12/4/16

Stunning Electric-Blue Flames Erupt From Volcanoes

Sulfur combusts on contact with air to create stunning blue lava-like rivers of light in the Kawah Ijen crater on the island of Java.



This blue glow—unusual for a volcano—isn't, of course, lava, as unfortunately can be read on many websites.The glow is actually the light from the combustion of sulfuric gases.Those gases emerge from cracks in the volcano at high pressure and temperature—up to 1,112°F (600°C). When they come in contact with the air, they ignite, sending flames up to 16 feet (5 meters) high.Some of the gases condense into liquid sulfur,which continues to burn as it flows down the slopes giving the feeling of lava flowing. Forest fires in Yellowstone National Park have caused similar "rivers," as heat from the blazes melted the sulfur around hydrothermal vents.Blue volcanic fire was described in antiquity in Italy on the south slope of Mount Vesuvius and on the island of Vulcano.There was no use of any filters to capture this images of the blue fire. The burning happens day and night, but it's visible only in darkness.


Kawah Ijen Crater Lake is green because of the hydrochloric acid in the water.
 
Kawah Ijen Crater Lake, at the top of the volcano, is the world's largest such body of water filled with hydrochloric acid. In fact, it's the acid that makes the water green.
The volcano emitted hydrogen chloride gas, which reacted with the water and formed a highly condensed hydrochloric acid with a pH of almost 0.

In the Kawah Ijen crater, sulfuric gases escaping from cracks ignite as they come in contact with the air.



A river of sulfur flows near Kawah Ijen's acid lake.


When Grunewald photographs Kawah Ijen, he wears a gas mask as protection against toxic gases, including sulfur dioxide. "It is impossible to stay a long time close to a dense acid gas without a mask," he said.
Pallister described the miners' daily routine as "tough duty." He has seen many of them using only wet cloths as gas masks.
Some of the miners do have gas masks that visitors have given them, said Grunewald, but they "have no money and no opportunity to change the filters."
"I feel bad for these miners," Werner said. When she and her colleagues work in Indonesia, "we usually bring gas masks and leave them there with the people we work with, because sometimes they don't know that what they are breathing is harmful."

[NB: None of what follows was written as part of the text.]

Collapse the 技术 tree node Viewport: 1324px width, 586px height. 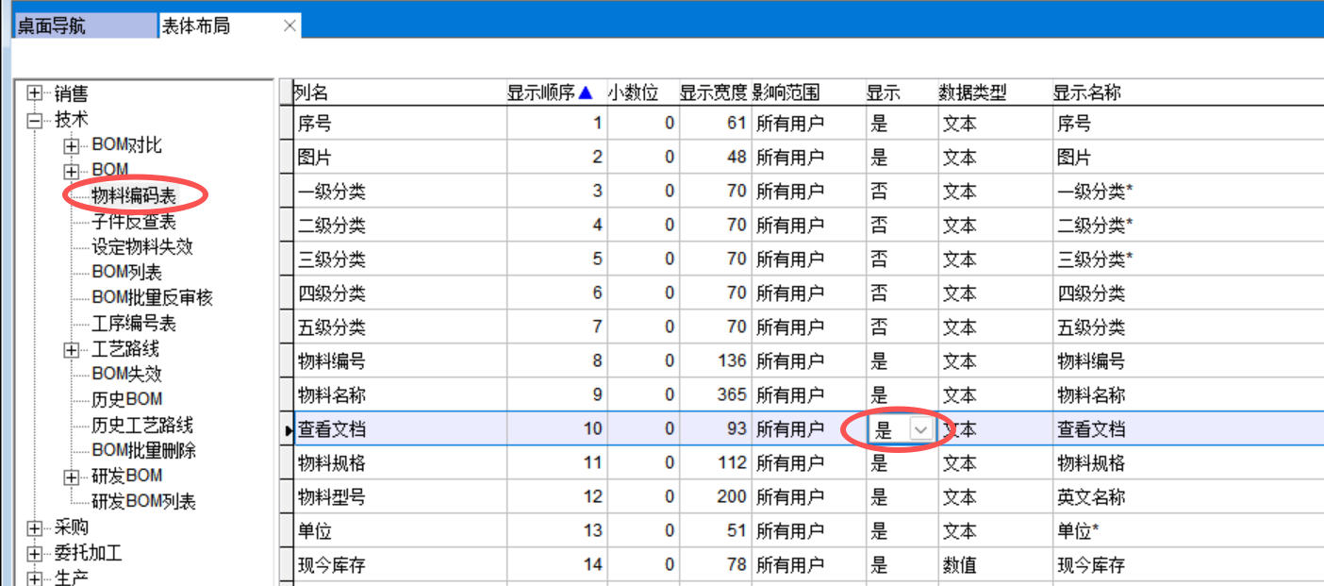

In Ethiopia's Danakil Depression, the sulfur dust in the soil of a hydrothermal vent ignites to form blue flames.

Grunewald has also documented the blue glow on the Dallol volcano in the Danakil Depression, in the Afar region of Ethiopia near the borders of Eritrea and Djibouti.
The heat of magma sometimes ignites the sulfur dust in the soil, forming flames of electric blue.
"It is very rare to see that," said Grunewald. "The powder of sulfur could burn for a few days."
The depression is geologically active, with hydrothermal vents and sulfur springs, some of which are tourist attractions.
The Afar region is famous for having the world's highest average temperature of 93°F (34°C), thanks in part to the volcanic activity.